Willy Rosenstein (28 January 1892 - 23 May 1949), Iron Cross, was a German flying ace in World War I, credited with 9 victories.

==Background==
Willy Rosenstein was born on 28 January 1892 in Stuttgart, Germany. Rosenstein had an early interest in aviation, gaining pilot's license No. 170 on 14 March 1912. The record of his licensure records his profession as "flight instructor"; this means he was a self-taught pilot from before the start of pilot licensing. Having gained his license, he set up shop as a flight instructor at Johannisthal Air Field in Berlin in 1913.
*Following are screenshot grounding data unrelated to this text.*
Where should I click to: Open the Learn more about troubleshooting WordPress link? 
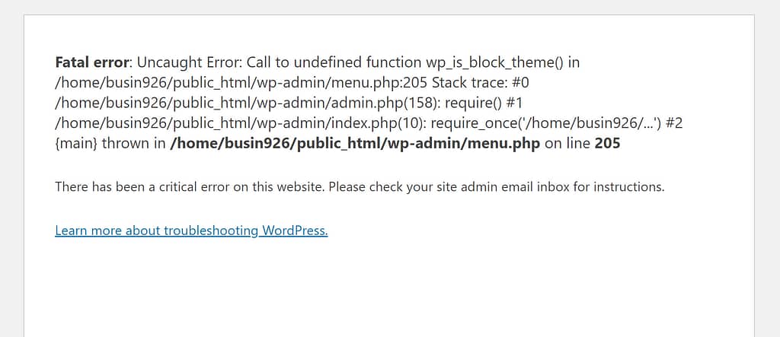[191, 230]

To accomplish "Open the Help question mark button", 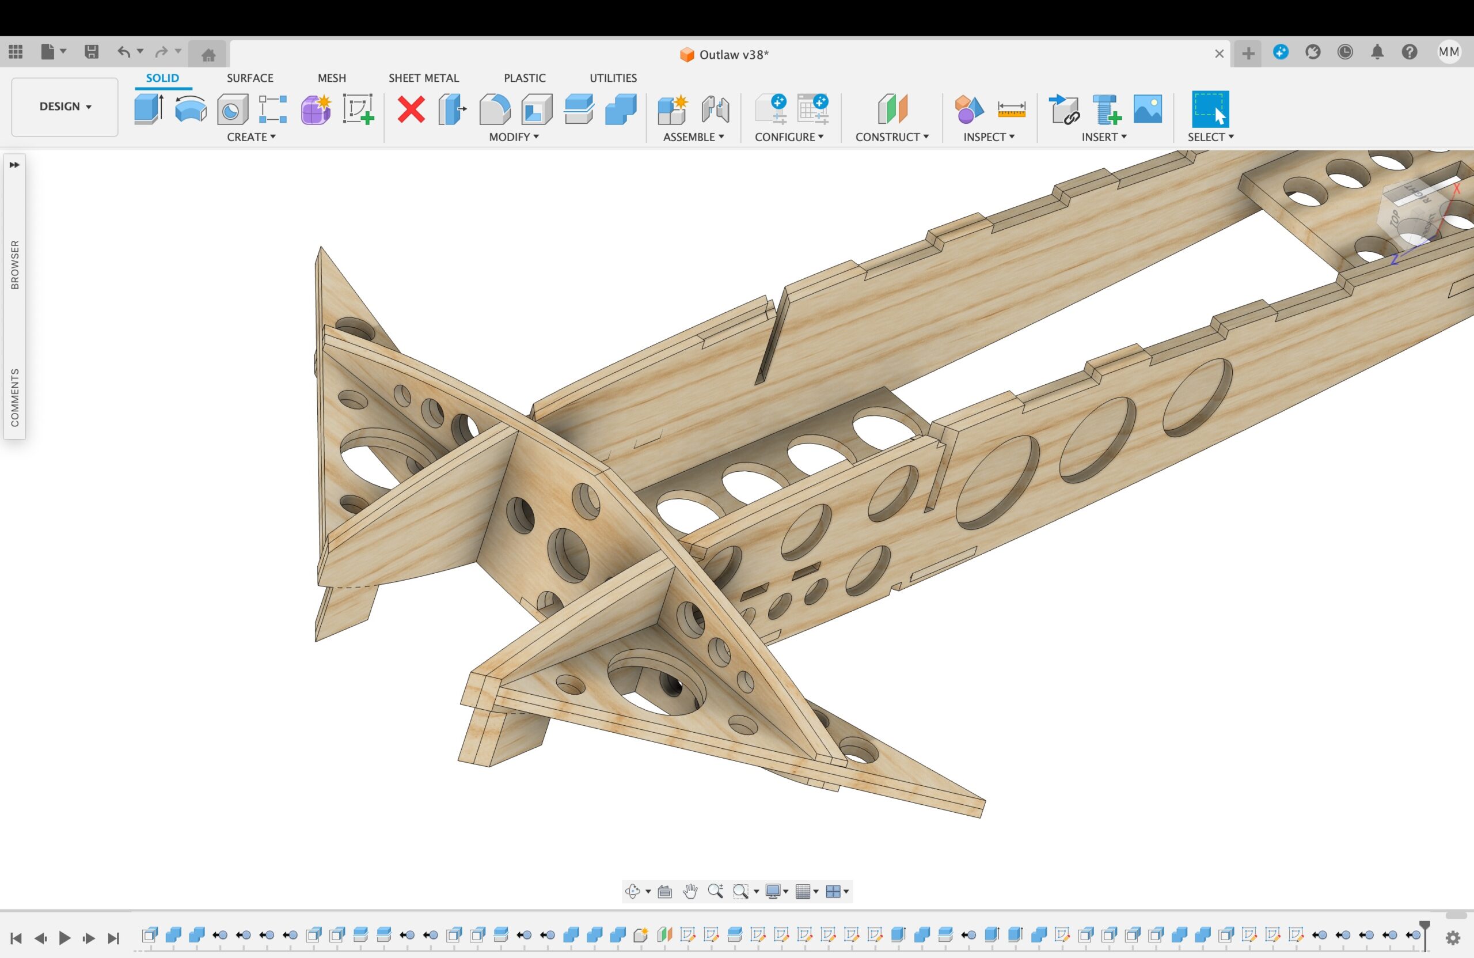I will click(x=1409, y=52).
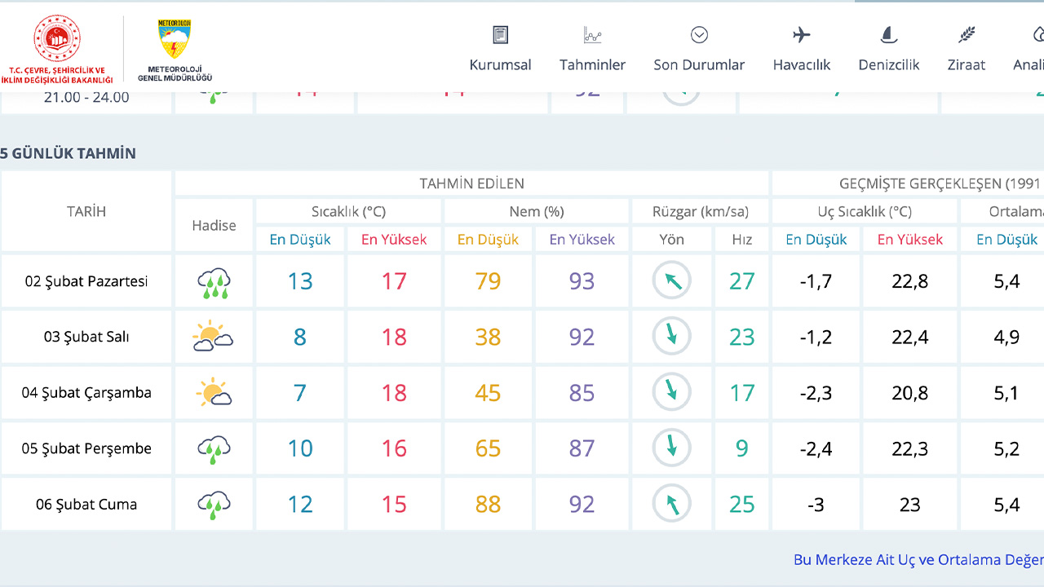The width and height of the screenshot is (1044, 587).
Task: Open Havacılık airplane icon menu
Action: [801, 35]
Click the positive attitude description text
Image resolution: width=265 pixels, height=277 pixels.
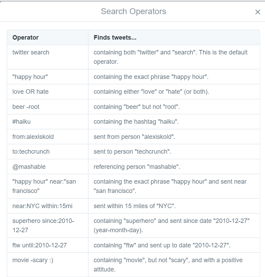tap(168, 264)
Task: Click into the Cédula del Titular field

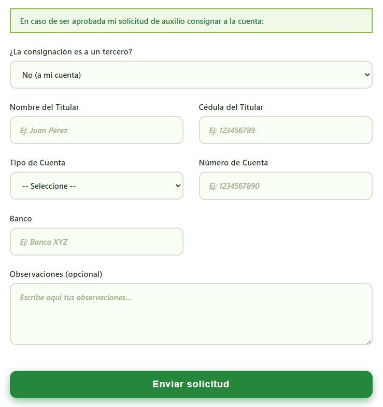Action: click(x=286, y=130)
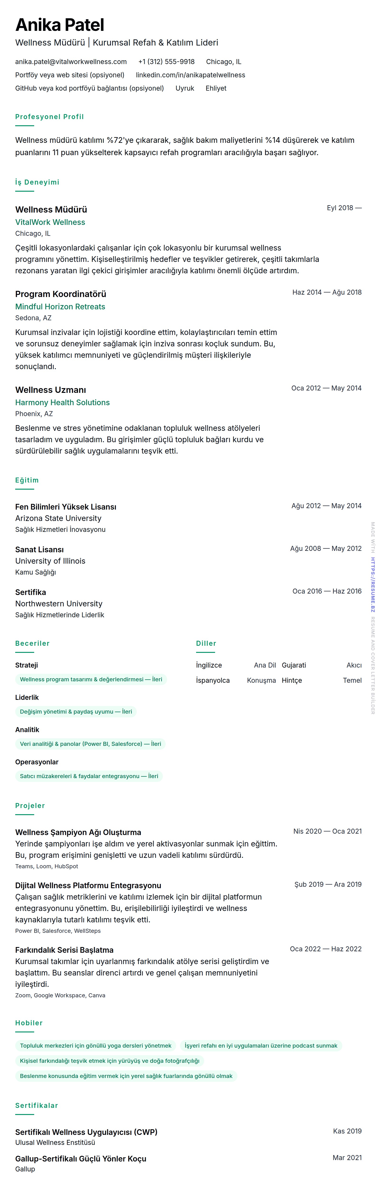Click the yürüyüş ve doğa fotoğrafçılığı tag
The image size is (377, 1189).
tap(109, 1061)
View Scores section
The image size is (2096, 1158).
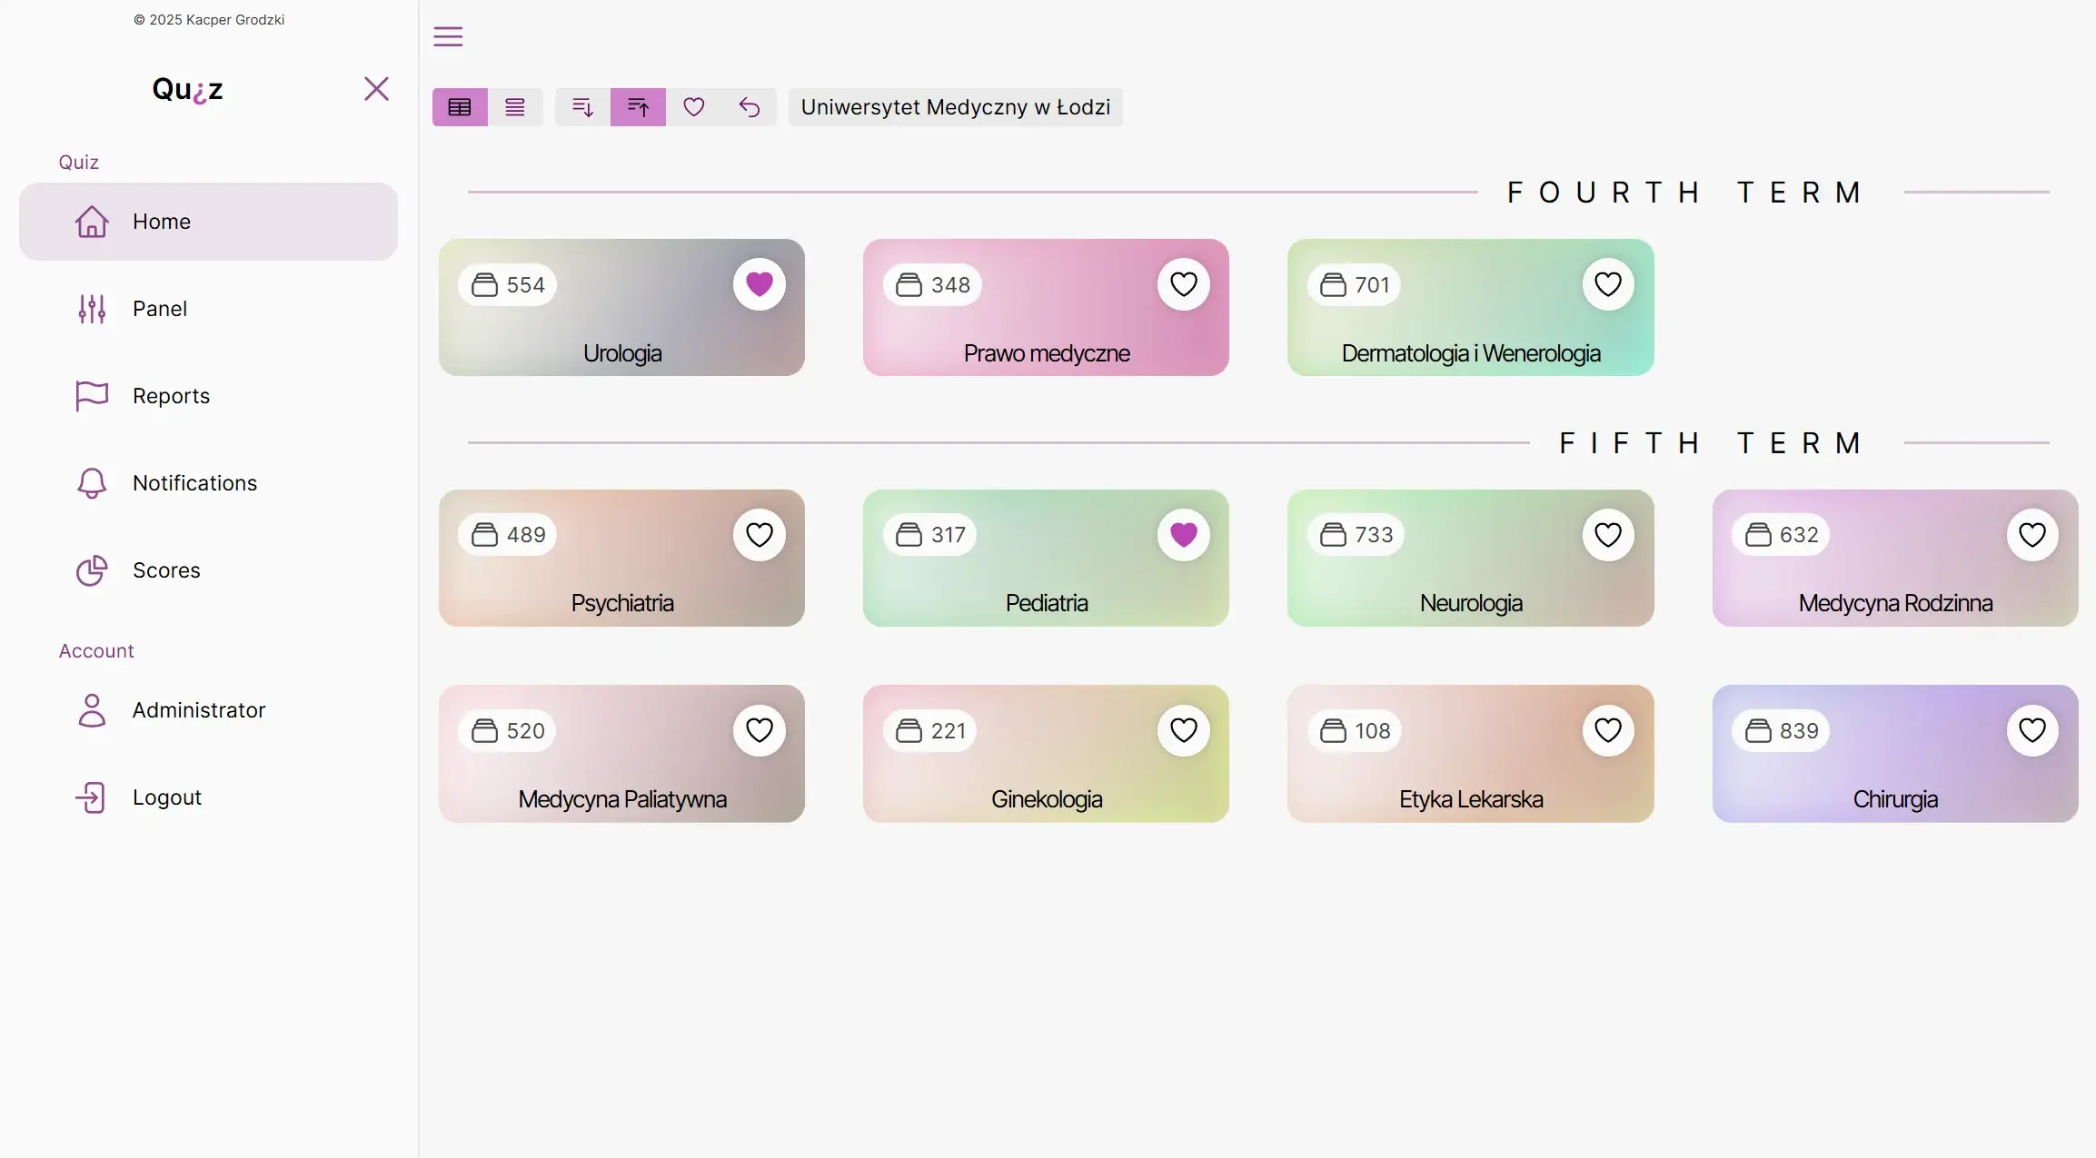point(166,570)
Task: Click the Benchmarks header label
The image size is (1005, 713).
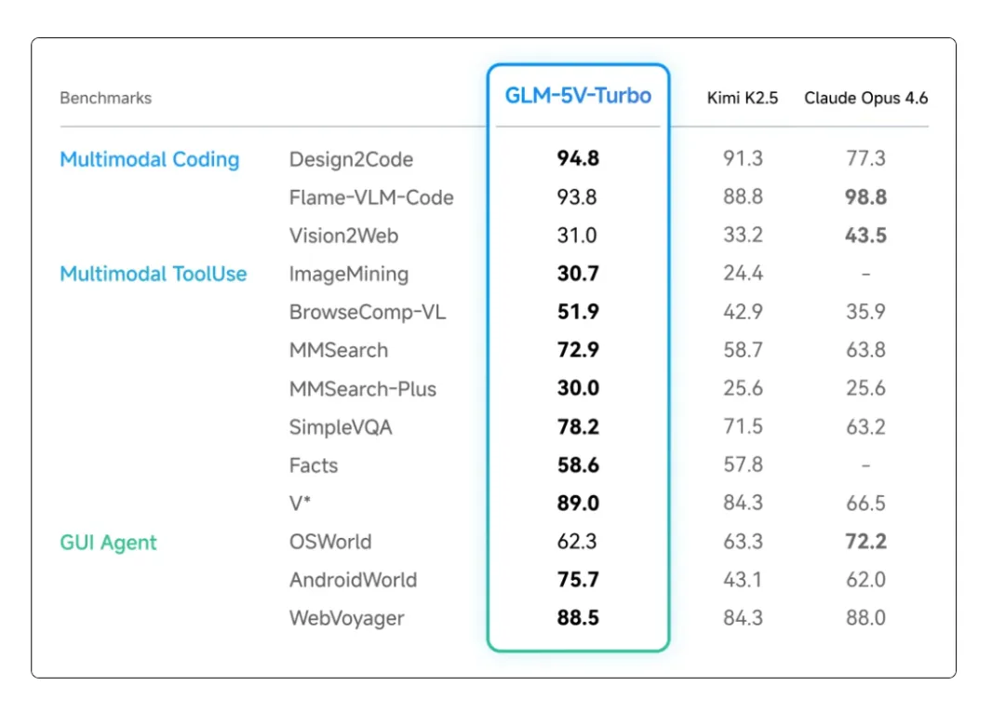Action: [105, 98]
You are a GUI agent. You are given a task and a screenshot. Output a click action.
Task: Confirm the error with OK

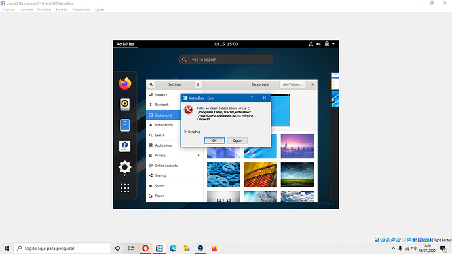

==Involvement in World War 1==
Rosenstein volunteered for military service, joining the Imperial German Army's 95th Infantry Regiment. He quickly transferred to the Die Fliegertruppen, and was forwarded to aviation training at Gotha on 24 August 1914. While training at Fliegerersatz-Abteilung (Replacement Detachment) 5, he was promoted twice; the latter promotion, to Vizefeldwebel came on 24 November 1914. From there, he was posted to Flieger-Abteilung (Flier Detachment) 19 on 6 March 1915. On 29 March, he was awarded the Iron Cross Second Class. His native Kingdom of Württemberg awarded him its Silver Military Service Medal on 21 August 1915. His unit at this stage was still FA 19, based at Porcher. From there, Rosenstein travelled to the Fokker factory at Schwerin to collect the unit's first Fokker Eindecker. He undertook twenty-five hours of testing and completed twenty-three combat flights on the type during September and October 1915.

On 17 February 1916, Rosenstein was commissioned as a Leutnant. On 28 April 1916, he was wounded in action over the Battle of Verdun. He was then awarded the Iron Cross First Class, having flown 180 combat sorties to date. Upon recovery, he reported to 3rd Army as a Fokker pilot. He became one of the founding members of one of Germany's brand-new fighter squadrons, Jagdstaffel 9, founded 23 September 1916.

He moved on to Jagdstaffel 27 on 15 February 1917. While there, he frequently flew wingman to Hermann Göring. However, it would not be until 21 September that he scored his first aerial victory, when he shot down an Airco DH.4 over Zonnebeke while on a morning patrol. Five days later, his victim was a Sopwith Camel. Then, in an unusual twist, he was sent for aerial observer's training. On 8 January 1918, he was posted to Kampfeinsitzerstaffel (Combat Single-seater Squadron) 1a. He was passed on to serve in Kampfeinsitzerstaffel (Combat Single-seater Squadron) 1b on 4 April 1918. Flying with them, he scored his third aerial victory on 26 June, when he downed another DH.4.

On 2 July 1918, he received his final war posting, to Jagdstaffel 40. He promptly shot down a Royal Aircraft Factory SE.5a on 14 July. On 28 September, he received his native kingdom's award of the Knight's Cross 2nd Class with Swords of the Order of the Zahringer Lion. The following day, he began a run of five victories that took him through 27 October 1918. At about this time, Rosenstein was nominated for the House Order of Hohenzollern. The war ended without Rosenstein scoring a ninth victory or receiving the Hohenzollern.

==Later life==
Willy Rosenstein became a glider pilot sportsman postwar. In 1936, he emigrated to the Union of South Africa. This is probably linked to the Nazi antipathy toward Judaism, as Rosenstein was Jewish.

Rosenstein took to farming, though he kept his interest in aviation. His son Ernest became a fighter pilot for the South African Air Force during World War II, being killed in action over Italy on 2 April 1945.

Willy Rosenstein survived both his son and the war. He was killed on 23 May 1949 in a midair collision with a student pilot over his farm in Rustenburg, South Africa.